Oiling the handle and blade with mineral oil helps prevents that. basically the wood gets so saturated with oil after a while that the humidity can’t get into the wood.
And the tradtional method of opening it:
Can both open a stuck knife. AND get it out fast for a knife fight. You can also pop it open quickly/one handed by tapping the collar on things, or against your palm. But it doesn’t work as well and the knife has to be very loose from use.
“high carbon stainless” is about the closest I’ve seen. I don’t know if its a technical term, but with knives its usually used to differentiate stainless steels that are more appropriate for blade use due to higher carbon content than some of the older styles.
You’re right, but I carry stainless because it’s less work to sharpen to a usable edge than it is to keep carbon steel intact. Sea water and sweat have been known to soak my Leatherman pretty often.

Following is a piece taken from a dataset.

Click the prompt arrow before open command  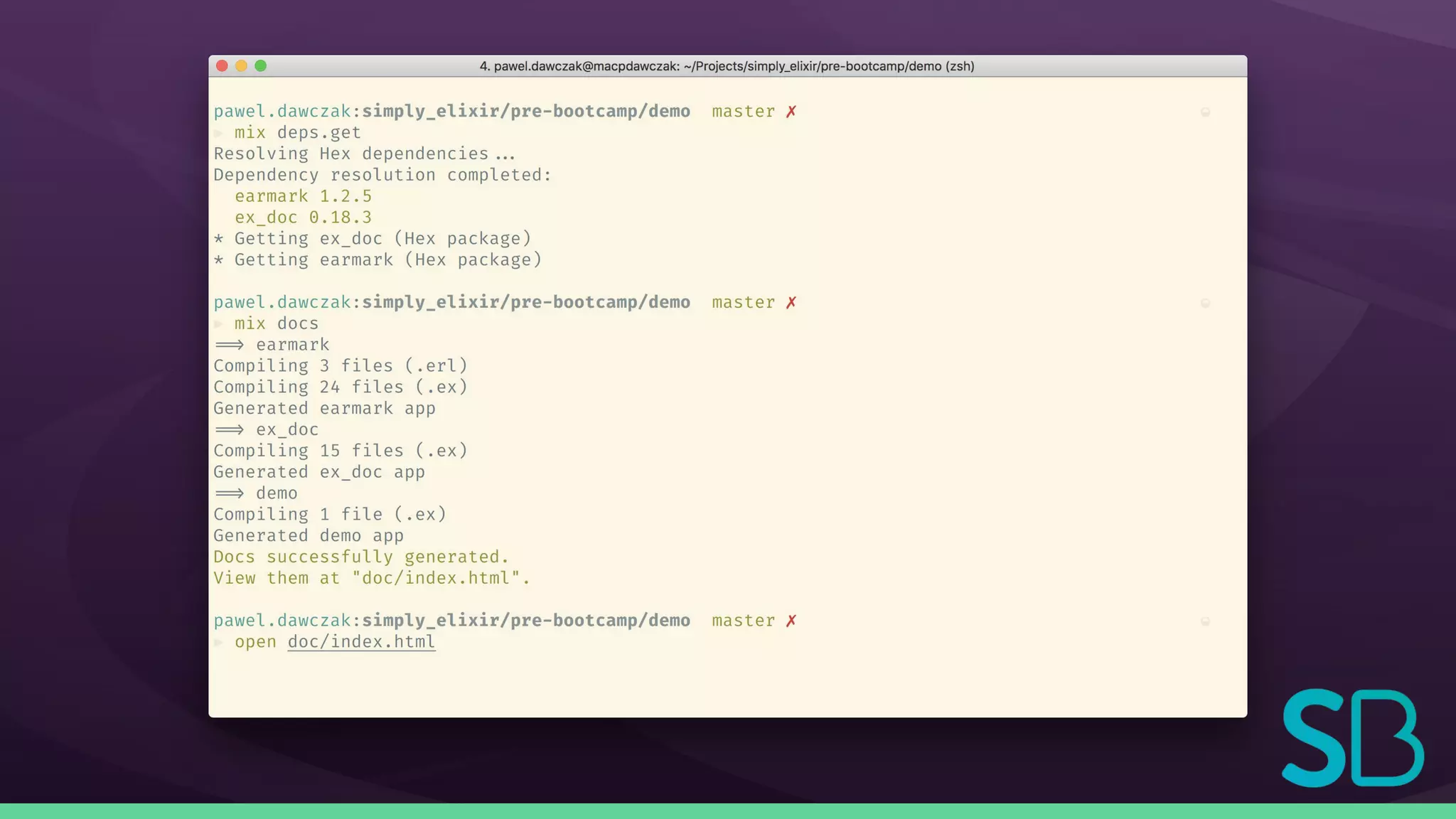pyautogui.click(x=219, y=643)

Yeah. When I have a knife in my actual pocket, it’s a leatherman skeletool cx that I got for a gift. It goes on vacation or camping and I’ll happily dive into the ocean with it.
It was wicked sharp when I got it, but with it’s thick stainless blade, incredible hardness, serations and axelike bevel, It’s just impossible to sharpen. The tools parts are more useful than the blade, which at this point is really a prybar that pokes holes in stuff.
You can likely take the knife to someone local to grind off the serrations and make it into a normal blade. Alternatively you could get someone to replace the blade with a similar but more useful one.
Probably not worth the expense unless you’re really hardcore about keeping/using that leatherman.
You can thin down and re-bevel the blade yourself. May be easier with a belt sander. But I don’t have one of those so I tend to start with a coarse file and move on to coarse bench stones to remove metal in bulk. Then sharpen as usual.
It’s pretty time consuming, but it’s free (save the tools). I’ve thinned out and re-beveled axes and splitting tools with a bench grinder, but with knives it tends to leave you with very little knife left.
Accurately described!
Sharpen with variously sized diamond grit rods chucked into a drill press, near total disregard for personal safety, consumate skill and infinite patience. I haven’t got those last two traits so I get my friend Pedro the Cruel to do it for me occasionally.
You can’t drop that in here without telling us how on Earth he got that nickname!
I presume he’s actually a sweetheart
not a bad idea if I’m careful not to ruin the temper. Just found a company in texas that sells aftermarket blades including damascus. fancy!
It’s really hard to effect the heat treat with hand tools. With the machines is a risk. But you can avoid it by dipping in cold water regularly as you work.
It’s why I only use the bench grinder on the axe blades, more metal so harder to heat up too much. And work hardening the cutting edge on a cheap axe isn’t a disaster, And might even be beneficial. But yeah. Files and stones it shouldn’t be an issue. Take a while though.
Sure I can!
The original Pedro the Cruel, aka Peter the Just, was king of Castile and Leon 1350-1369.
The modern Pedro is a fine fellow, the best of friends and the worst of enemies; kind, considerate, and ruthless. Highly intelligent but self educated, he’s a talented, experienced metalworker, among other things.